## PROBLEM DESCRIPTION
Print the lines below again without changes, beginning with the line containing "You are a computer-use agent. The image" and continuing through the line containing "Action: click(717, 413)".

Source data:
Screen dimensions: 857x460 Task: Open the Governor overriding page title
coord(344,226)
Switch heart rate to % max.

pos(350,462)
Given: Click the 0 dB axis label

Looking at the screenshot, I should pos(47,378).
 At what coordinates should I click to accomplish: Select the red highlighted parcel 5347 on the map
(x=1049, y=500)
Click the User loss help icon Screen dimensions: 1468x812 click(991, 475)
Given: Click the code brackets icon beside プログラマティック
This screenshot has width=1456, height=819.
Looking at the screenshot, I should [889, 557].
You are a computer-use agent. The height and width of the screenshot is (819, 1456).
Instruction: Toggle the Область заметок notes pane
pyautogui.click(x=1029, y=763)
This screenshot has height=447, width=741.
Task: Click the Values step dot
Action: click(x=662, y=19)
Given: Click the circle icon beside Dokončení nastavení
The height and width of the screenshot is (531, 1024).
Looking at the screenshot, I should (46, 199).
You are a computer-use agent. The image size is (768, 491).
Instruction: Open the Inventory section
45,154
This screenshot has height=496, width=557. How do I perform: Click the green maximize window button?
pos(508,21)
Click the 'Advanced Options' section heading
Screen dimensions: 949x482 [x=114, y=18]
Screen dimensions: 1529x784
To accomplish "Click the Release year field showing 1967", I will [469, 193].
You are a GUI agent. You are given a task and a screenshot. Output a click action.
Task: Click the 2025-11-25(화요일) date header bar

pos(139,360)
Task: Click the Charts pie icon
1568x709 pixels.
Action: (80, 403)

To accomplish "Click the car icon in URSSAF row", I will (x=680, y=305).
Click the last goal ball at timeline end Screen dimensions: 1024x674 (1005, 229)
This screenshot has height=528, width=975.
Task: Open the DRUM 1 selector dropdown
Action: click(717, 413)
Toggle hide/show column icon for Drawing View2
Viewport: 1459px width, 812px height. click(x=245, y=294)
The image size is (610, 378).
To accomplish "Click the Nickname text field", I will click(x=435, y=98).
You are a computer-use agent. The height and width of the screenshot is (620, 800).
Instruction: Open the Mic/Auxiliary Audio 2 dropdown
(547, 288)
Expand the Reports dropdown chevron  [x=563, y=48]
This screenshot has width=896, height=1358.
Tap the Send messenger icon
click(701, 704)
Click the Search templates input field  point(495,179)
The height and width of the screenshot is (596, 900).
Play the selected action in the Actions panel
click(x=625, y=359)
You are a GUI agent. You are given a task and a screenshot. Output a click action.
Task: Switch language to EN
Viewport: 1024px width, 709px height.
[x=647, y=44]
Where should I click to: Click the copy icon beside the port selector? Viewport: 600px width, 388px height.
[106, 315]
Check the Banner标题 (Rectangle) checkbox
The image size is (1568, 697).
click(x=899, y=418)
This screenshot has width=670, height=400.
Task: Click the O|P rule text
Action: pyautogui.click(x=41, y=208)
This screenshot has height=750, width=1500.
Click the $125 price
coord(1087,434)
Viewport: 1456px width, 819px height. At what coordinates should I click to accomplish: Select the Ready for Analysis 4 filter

## RESULT BELOW
You are a computer-use agent. The image size is (768, 491).
Instruction: Open the Inventory section
45,154
This screenshot has height=496, width=557. How do I perform: Click the green maximize window button?
pos(508,21)
Click the 'Advanced Options' section heading
Screen dimensions: 949x482 [x=114, y=18]
Screen dimensions: 1529x784
To accomplish "Click the Release year field showing 1967", I will [469, 193].
You are a GUI agent. You are given a task and a screenshot. Output a click action.
Task: Click the 2025-11-25(화요일) date header bar

pos(139,360)
Task: Click the Charts pie icon
1568x709 pixels.
Action: (80, 403)

To accomplish "Click the car icon in URSSAF row", I will (x=680, y=305).
Click the last goal ball at timeline end Screen dimensions: 1024x674 (1005, 229)
This screenshot has height=528, width=975.
Task: Open the DRUM 1 selector dropdown
Action: click(717, 413)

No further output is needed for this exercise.